> [WHAT TO DO]
Print the entries that appear below, exactly as written and without their pictures.

> [RECORDS TO USE]
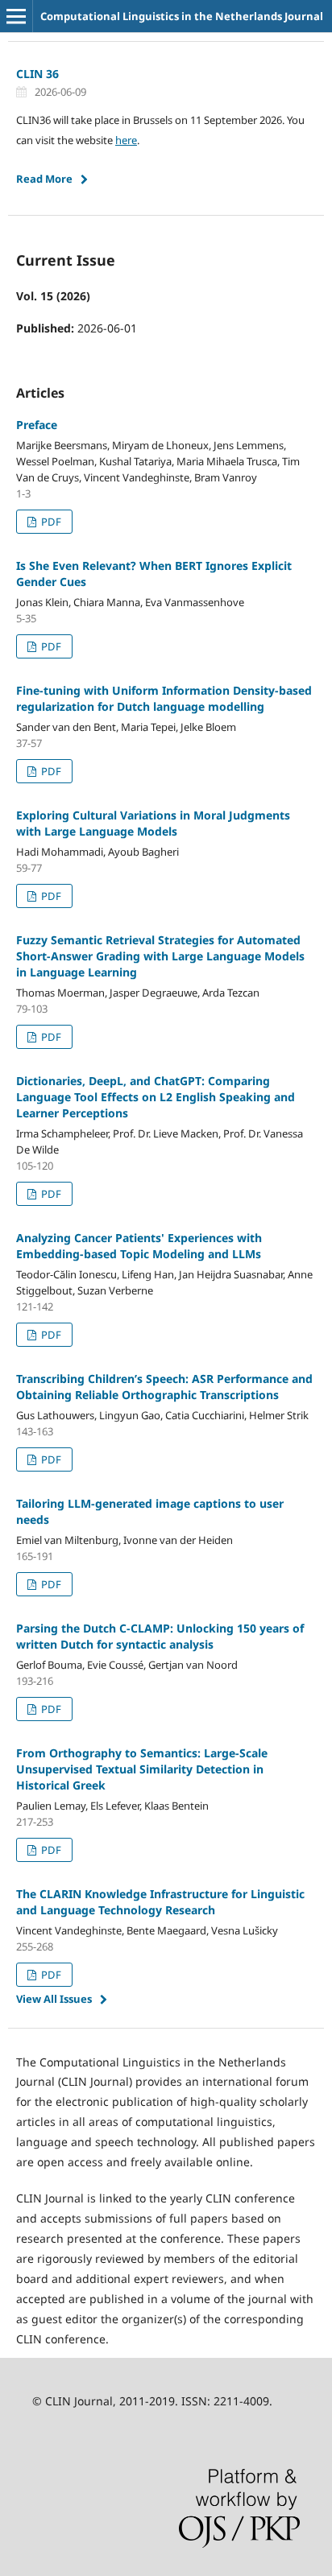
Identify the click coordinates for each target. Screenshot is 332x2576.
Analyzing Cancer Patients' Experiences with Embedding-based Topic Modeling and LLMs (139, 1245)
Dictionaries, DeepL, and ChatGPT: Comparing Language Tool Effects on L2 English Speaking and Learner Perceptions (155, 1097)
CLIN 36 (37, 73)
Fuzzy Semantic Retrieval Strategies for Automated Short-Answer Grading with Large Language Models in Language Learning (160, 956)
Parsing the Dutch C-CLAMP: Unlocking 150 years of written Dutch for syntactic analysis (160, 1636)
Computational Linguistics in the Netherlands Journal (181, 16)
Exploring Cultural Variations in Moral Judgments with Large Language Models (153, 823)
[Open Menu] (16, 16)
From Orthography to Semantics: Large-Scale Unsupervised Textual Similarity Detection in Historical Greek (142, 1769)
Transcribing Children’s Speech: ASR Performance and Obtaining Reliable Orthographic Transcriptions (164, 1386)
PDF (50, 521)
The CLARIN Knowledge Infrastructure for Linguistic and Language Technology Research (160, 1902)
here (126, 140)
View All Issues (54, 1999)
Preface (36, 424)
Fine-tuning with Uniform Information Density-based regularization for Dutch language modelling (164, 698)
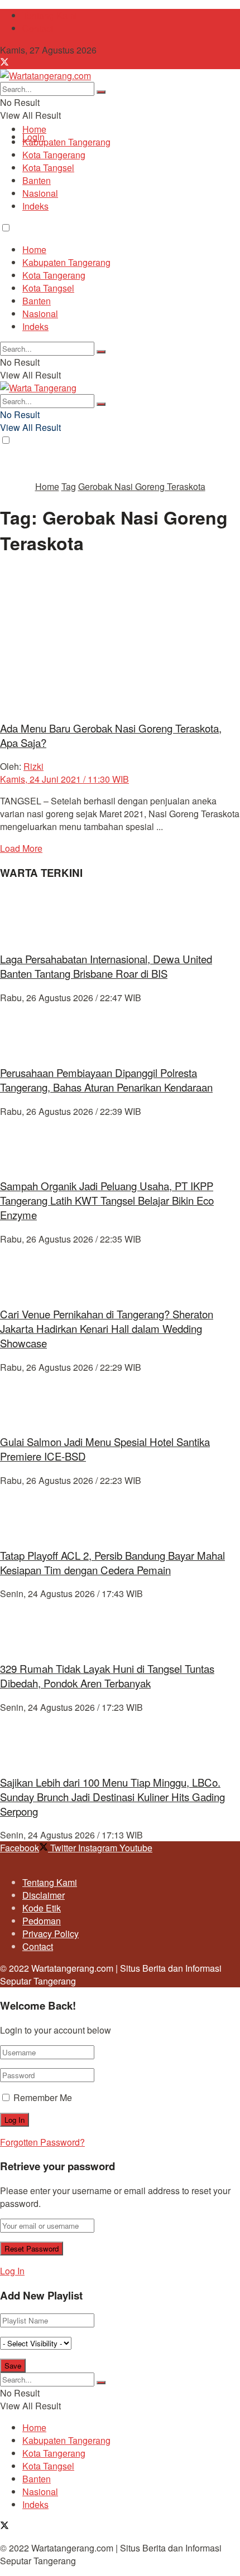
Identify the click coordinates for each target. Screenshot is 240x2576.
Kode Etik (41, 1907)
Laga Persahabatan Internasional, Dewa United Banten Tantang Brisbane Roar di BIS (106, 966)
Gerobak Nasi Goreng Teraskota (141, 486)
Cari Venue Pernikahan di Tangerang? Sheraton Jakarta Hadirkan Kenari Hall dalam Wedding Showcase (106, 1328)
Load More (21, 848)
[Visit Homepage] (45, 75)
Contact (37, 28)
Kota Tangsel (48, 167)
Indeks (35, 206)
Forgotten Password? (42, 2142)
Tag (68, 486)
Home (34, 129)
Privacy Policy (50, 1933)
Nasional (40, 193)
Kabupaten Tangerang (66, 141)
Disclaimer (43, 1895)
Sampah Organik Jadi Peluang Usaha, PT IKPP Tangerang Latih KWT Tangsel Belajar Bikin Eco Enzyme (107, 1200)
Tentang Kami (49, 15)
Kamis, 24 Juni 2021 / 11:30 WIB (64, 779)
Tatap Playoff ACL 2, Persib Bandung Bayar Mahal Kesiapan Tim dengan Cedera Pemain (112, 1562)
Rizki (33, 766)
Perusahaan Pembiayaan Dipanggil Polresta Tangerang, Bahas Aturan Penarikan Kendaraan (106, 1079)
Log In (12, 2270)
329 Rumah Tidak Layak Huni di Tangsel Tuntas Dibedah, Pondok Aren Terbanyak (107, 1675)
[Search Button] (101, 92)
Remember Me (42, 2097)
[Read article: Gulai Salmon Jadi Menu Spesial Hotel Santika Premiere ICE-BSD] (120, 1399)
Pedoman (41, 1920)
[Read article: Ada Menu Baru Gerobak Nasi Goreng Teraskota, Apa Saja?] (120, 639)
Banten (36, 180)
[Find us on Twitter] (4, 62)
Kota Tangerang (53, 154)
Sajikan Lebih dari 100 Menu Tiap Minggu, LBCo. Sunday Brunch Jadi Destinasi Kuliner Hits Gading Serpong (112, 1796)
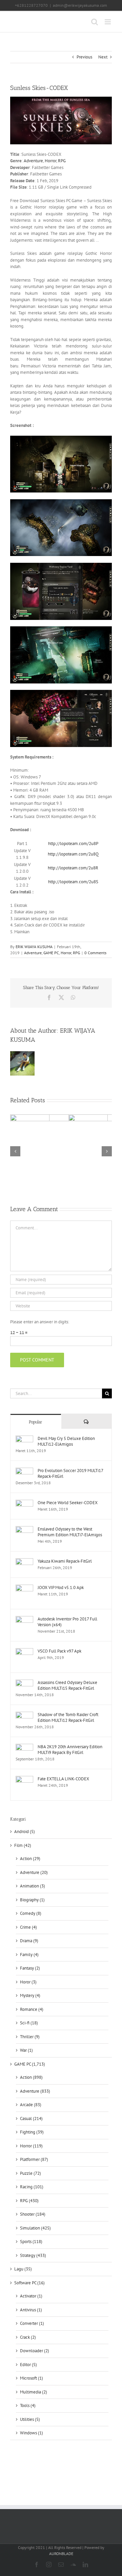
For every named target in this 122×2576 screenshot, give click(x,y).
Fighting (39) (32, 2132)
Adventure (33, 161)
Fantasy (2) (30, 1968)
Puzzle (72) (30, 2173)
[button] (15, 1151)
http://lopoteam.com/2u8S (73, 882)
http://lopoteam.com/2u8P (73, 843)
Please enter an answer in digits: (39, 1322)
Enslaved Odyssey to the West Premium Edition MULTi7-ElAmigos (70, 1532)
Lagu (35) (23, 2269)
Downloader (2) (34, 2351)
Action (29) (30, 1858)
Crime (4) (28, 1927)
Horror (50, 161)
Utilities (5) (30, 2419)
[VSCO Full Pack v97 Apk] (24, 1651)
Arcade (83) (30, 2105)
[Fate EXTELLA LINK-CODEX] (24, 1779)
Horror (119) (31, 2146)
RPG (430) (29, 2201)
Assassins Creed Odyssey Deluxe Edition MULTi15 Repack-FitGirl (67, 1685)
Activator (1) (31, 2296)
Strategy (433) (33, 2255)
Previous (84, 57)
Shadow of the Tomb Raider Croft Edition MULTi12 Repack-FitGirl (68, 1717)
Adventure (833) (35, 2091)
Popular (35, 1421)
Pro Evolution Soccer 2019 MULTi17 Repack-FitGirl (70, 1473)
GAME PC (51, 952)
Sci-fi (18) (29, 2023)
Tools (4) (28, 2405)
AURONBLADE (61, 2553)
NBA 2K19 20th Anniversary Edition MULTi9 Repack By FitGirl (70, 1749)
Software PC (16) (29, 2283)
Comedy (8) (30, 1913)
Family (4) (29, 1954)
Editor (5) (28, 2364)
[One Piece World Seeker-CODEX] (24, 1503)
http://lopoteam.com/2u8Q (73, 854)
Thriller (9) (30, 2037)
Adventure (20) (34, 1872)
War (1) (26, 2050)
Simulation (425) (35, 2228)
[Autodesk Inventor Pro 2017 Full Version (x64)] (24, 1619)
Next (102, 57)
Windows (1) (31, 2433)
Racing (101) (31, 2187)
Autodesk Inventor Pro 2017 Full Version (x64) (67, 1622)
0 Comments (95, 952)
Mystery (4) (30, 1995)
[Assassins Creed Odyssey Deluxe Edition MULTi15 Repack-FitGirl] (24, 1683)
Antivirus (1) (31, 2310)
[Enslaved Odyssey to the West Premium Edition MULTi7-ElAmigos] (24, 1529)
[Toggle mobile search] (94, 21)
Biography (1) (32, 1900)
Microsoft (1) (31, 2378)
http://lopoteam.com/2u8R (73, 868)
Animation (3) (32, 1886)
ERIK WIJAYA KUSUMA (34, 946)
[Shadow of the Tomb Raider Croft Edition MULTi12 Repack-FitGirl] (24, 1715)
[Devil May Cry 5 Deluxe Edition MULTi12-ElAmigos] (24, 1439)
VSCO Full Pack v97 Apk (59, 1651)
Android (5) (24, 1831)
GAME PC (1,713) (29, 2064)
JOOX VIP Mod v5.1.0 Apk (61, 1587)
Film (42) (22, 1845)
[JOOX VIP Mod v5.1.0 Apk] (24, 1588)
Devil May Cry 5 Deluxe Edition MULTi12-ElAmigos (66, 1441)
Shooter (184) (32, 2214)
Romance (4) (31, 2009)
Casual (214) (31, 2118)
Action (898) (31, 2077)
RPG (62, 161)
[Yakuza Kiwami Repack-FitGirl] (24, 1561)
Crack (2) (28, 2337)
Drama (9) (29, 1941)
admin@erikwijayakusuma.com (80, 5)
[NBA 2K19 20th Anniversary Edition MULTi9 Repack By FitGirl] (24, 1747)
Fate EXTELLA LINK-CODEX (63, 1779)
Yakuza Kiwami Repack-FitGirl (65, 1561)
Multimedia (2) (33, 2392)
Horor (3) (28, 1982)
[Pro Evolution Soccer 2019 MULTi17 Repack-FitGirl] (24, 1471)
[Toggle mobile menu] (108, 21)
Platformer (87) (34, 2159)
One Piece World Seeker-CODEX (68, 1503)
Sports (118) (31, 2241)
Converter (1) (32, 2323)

> [SOLUTION TO THIS TASK]
Identify the click coordinates for each target. Screenshot is 332x2576.
Analyzing Cancer Patients' Experiences with Embedding-based Topic Modeling and LLMs (139, 1245)
Dictionaries, DeepL, and ChatGPT: Comparing Language Tool Effects on L2 English Speaking and Learner Perceptions (155, 1097)
CLIN 36 (37, 73)
Fuzzy Semantic Retrieval Strategies for Automated Short-Answer Grading with Large Language Models in Language Learning (160, 956)
Parsing the Dutch C-CLAMP: Unlocking 150 years of written Dutch for syntactic analysis (160, 1636)
Computational Linguistics in the Netherlands Journal (181, 16)
Exploring Cultural Variations in Moral Judgments with Large Language Models (153, 823)
[Open Menu] (16, 16)
From Orthography to Semantics: Large-Scale Unsupervised Textual Similarity Detection in Historical Greek (142, 1769)
Transcribing Children’s Speech: ASR Performance and Obtaining Reliable Orthographic Transcriptions (164, 1386)
PDF (50, 521)
The CLARIN Knowledge Infrastructure for Linguistic and Language Technology Research (160, 1902)
here (126, 140)
View All Issues (54, 1999)
Preface (36, 424)
Fine-tuning with Uniform Information Density-based regularization for Dutch language modelling (164, 698)
Identify the click coordinates for each target. Screenshot is 240x2576.
Kode Etik (41, 1907)
Laga Persahabatan Internasional, Dewa United Banten Tantang Brisbane Roar di BIS (106, 966)
Gerobak Nasi Goreng Teraskota (141, 486)
Cari Venue Pernikahan di Tangerang? Sheraton Jakarta Hadirkan Kenari Hall dalam Wedding Showcase (106, 1328)
Load More (21, 848)
[Visit Homepage] (45, 75)
Contact (37, 28)
Kota Tangsel (48, 167)
Indeks (35, 206)
Forgotten Password? (42, 2142)
Tag (68, 486)
Home (34, 129)
Privacy Policy (50, 1933)
Nasional (40, 193)
Kabupaten Tangerang (66, 141)
Disclaimer (43, 1895)
Sampah Organik Jadi Peluang Usaha, PT IKPP Tangerang Latih KWT Tangsel Belajar Bikin Eco Enzyme (107, 1200)
Tentang Kami (49, 15)
Kamis, 24 Juni 2021 / 11:30 WIB (64, 779)
Tatap Playoff ACL 2, Persib Bandung Bayar Mahal Kesiapan Tim dengan Cedera Pemain (112, 1562)
Rizki (33, 766)
Perusahaan Pembiayaan Dipanggil Polresta Tangerang, Bahas Aturan Penarikan Kendaraan (106, 1079)
Log In (12, 2270)
329 Rumah Tidak Layak Huni di Tangsel Tuntas Dibedah, Pondok Aren Terbanyak (107, 1675)
[Search Button] (101, 92)
Remember Me (42, 2097)
[Read article: Gulai Salmon Jadi Menu Spesial Hotel Santika Premiere ICE-BSD] (120, 1399)
Pedoman (41, 1920)
[Read article: Ada Menu Baru Gerobak Nasi Goreng Teraskota, Apa Saja?] (120, 639)
Banten (36, 180)
[Find us on Twitter] (4, 62)
Kota Tangerang (53, 154)
Sajikan Lebih dari 100 Menu Tiap Minggu, LBCo. Sunday Brunch Jadi Destinasi Kuliner Hits Gading Serpong (112, 1796)
For every named target in this 122×2576 screenshot, give click(x,y).
Fighting (39) (32, 2132)
Adventure (33, 161)
Fantasy (2) (30, 1968)
Puzzle (72) (30, 2173)
[button] (15, 1151)
http://lopoteam.com/2u8S (73, 882)
http://lopoteam.com/2u8P (73, 843)
Please enter an answer in digits: (39, 1322)
Enslaved Odyssey to the West Premium Edition MULTi7-ElAmigos (70, 1532)
Lagu (35) (23, 2269)
Downloader (2) (34, 2351)
Action (29) (30, 1858)
Crime (4) (28, 1927)
Horror (50, 161)
Utilities (5) (30, 2419)
[VSCO Full Pack v97 Apk] (24, 1651)
Arcade (83) (30, 2105)
[Fate EXTELLA LINK-CODEX] (24, 1779)
Horror (119) (31, 2146)
RPG (430) (29, 2201)
Assassins Creed Odyssey Deluxe Edition MULTi15 Repack-FitGirl (67, 1685)
Activator (1) (31, 2296)
Strategy (433) (33, 2255)
Previous (84, 57)
Shadow of the Tomb Raider Croft Edition MULTi12 Repack-FitGirl (68, 1717)
Adventure (833) (35, 2091)
Popular (35, 1421)
Pro Evolution Soccer 2019 MULTi17 Repack-FitGirl (70, 1473)
GAME PC (51, 952)
Sci-fi (18) (29, 2023)
Tools (4) (28, 2405)
AURONBLADE (61, 2553)
NBA 2K19 20th Anniversary Edition MULTi9 Repack By FitGirl (70, 1749)
Software PC (16) (29, 2283)
Comedy (8) (30, 1913)
Family (4) (29, 1954)
Editor (5) (28, 2364)
[One Piece World Seeker-CODEX] (24, 1503)
http://lopoteam.com/2u8Q (73, 854)
Thriller (9) (30, 2037)
Adventure (20) (34, 1872)
War (1) (26, 2050)
Simulation (425) (35, 2228)
[Autodesk Inventor Pro 2017 Full Version (x64)] (24, 1619)
Next (102, 57)
Windows (1) (31, 2433)
Racing (101) (31, 2187)
Autodesk Inventor Pro 2017 Full Version (x64) (67, 1622)
0 Comments (95, 952)
Mystery (4) (30, 1995)
[Assassins Creed Odyssey Deluxe Edition MULTi15 Repack-FitGirl] (24, 1683)
Antivirus (1) (31, 2310)
[Enslaved Odyssey to the West Premium Edition MULTi7-ElAmigos] (24, 1529)
[Toggle mobile search] (94, 21)
Biography (1) (32, 1900)
Microsoft (1) (31, 2378)
http://lopoteam.com/2u8R (73, 868)
Animation (3) (32, 1886)
ERIK WIJAYA KUSUMA (34, 946)
[Shadow of the Tomb Raider Croft Edition MULTi12 Repack-FitGirl] (24, 1715)
[Devil May Cry 5 Deluxe Edition MULTi12-ElAmigos] (24, 1439)
VSCO Full Pack v97 Apk (59, 1651)
Android (5) (24, 1831)
GAME PC (1,713) (29, 2064)
JOOX VIP Mod v5.1.0 Apk (61, 1587)
Film (42) (22, 1845)
[JOOX VIP Mod v5.1.0 Apk] (24, 1588)
Devil May Cry 5 Deluxe Edition MULTi12-ElAmigos (66, 1441)
Shooter (184) (32, 2214)
Romance (4) (31, 2009)
Casual (214) (31, 2118)
Action (898) (31, 2077)
RPG (62, 161)
[Yakuza Kiwami Repack-FitGirl] (24, 1561)
Crack (2) (28, 2337)
Drama (9) (29, 1941)
admin@erikwijayakusuma.com (80, 5)
[NBA 2K19 20th Anniversary Edition MULTi9 Repack By FitGirl] (24, 1747)
Fate EXTELLA LINK-CODEX (63, 1779)
Yakuza Kiwami Repack-FitGirl (65, 1561)
Multimedia (2) (33, 2392)
Horor (3) (28, 1982)
[Pro Evolution Soccer 2019 MULTi17 Repack-FitGirl] (24, 1471)
[Toggle mobile menu] (108, 21)
Platformer (87) (34, 2159)
One Piece World Seeker-CODEX (68, 1503)
Sports (118) (31, 2241)
Converter (1) (32, 2323)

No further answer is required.